"DLPack tensor is not contiguous. Only contiguous DLPack tensors that are stored in C-Order are supported"

Please provide complete information as applicable to your setup.

• Hardware Platform (Jetson / GPU) GPU
• DeepStream Version 6.2
• TensorRT Version 8.5.2
• NVIDIA GPU Driver Version (valid for GPU only) Driver Version: 525.78.01 CUDA Version: 12.0
• Issue Type( questions, new requirements, bugs) bugs
• How to reproduce the issue ? (This is for bugs. Including which sample app is using, the configuration files content, the command line used and other details for reproducing)
When trying to convert a Pytorch tensor to dlpack in order to send it to the next model (Using Python backend, ensemble configuratrion) I use the following sequence:

import torch
from torch.utils.dlpack import from_dlpack, to_dlpack
import triton_python_backend_utils as pb_utils

class TritonPythonModel:
    """Your Python model must use the same class name. Every Python model
    that is created must have "TritonPythonModel" as the class name.
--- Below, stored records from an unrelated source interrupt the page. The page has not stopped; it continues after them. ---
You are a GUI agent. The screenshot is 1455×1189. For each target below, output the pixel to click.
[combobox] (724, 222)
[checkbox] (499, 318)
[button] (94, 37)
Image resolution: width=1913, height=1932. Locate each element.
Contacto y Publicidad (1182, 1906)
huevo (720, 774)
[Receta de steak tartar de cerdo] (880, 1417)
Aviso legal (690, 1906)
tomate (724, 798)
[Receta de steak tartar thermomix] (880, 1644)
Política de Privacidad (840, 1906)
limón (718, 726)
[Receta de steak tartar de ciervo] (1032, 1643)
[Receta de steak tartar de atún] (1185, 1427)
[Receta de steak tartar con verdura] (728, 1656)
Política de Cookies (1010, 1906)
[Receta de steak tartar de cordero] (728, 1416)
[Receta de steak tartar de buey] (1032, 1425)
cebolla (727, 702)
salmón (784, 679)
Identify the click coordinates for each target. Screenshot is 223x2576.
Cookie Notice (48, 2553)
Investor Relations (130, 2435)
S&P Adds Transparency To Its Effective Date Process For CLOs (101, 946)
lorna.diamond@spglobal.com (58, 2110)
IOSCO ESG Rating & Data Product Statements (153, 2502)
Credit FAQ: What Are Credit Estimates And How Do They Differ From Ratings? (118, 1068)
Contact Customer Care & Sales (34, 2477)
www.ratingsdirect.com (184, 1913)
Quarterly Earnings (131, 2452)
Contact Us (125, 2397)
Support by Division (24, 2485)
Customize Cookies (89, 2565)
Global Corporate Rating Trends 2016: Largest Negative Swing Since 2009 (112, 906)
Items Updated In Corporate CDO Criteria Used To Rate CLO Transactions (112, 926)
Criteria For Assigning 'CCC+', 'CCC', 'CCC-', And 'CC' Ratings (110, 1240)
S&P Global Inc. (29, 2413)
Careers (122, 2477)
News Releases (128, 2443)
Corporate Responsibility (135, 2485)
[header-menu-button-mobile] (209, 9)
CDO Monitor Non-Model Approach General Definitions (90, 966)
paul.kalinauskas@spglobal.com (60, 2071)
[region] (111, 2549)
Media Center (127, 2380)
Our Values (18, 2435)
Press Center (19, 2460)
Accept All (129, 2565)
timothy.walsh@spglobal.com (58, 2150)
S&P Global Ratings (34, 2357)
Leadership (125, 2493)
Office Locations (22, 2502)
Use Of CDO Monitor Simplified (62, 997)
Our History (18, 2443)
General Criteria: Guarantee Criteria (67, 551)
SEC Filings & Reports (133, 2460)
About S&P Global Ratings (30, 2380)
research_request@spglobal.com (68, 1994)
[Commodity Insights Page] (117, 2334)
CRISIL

    def initialize(self, args):
        """ Some initialization"""

    def execute(self, requests):
        ## Some handling before 
        init_vector_tensor = torch.zeros((batch_size, 1, 1, 180), dtype=self.data_type, device=self.device).contiguous()
        previous_state_tensor = torch.zeros((batch_size, 128, 128, 180), dtype=self.data_type, device=self.device).contiguous()
        out_InitVector = pb_utils.Tensor.from_dlpack("InitVector", to_dlpack(init_vector_tensor))
        out_PreviousState = pb_utils.Tensor.from_dlpack("PreviousState", to_dlpack(previous_state_tensor))
        inference_response = pb_utils.InferenceResponse(
                output_tensors=[out_Image, out_InitVector, out_PreviousState]

        # Some handling after
        return responses

I get the following error:

ERROR: infer_trtis_server.cpp:268 Triton: TritonServer response error received., triton_err_str:Internal, err_msg:in ensemble 'ensemble_python_smoke_16', Failed to process the request(s) for model instance 'preprocess_16_0', message: TritonModelException: DLPack tensor is not contiguous. Only contiguous DLPack tensors that are stored in C-Order are supported.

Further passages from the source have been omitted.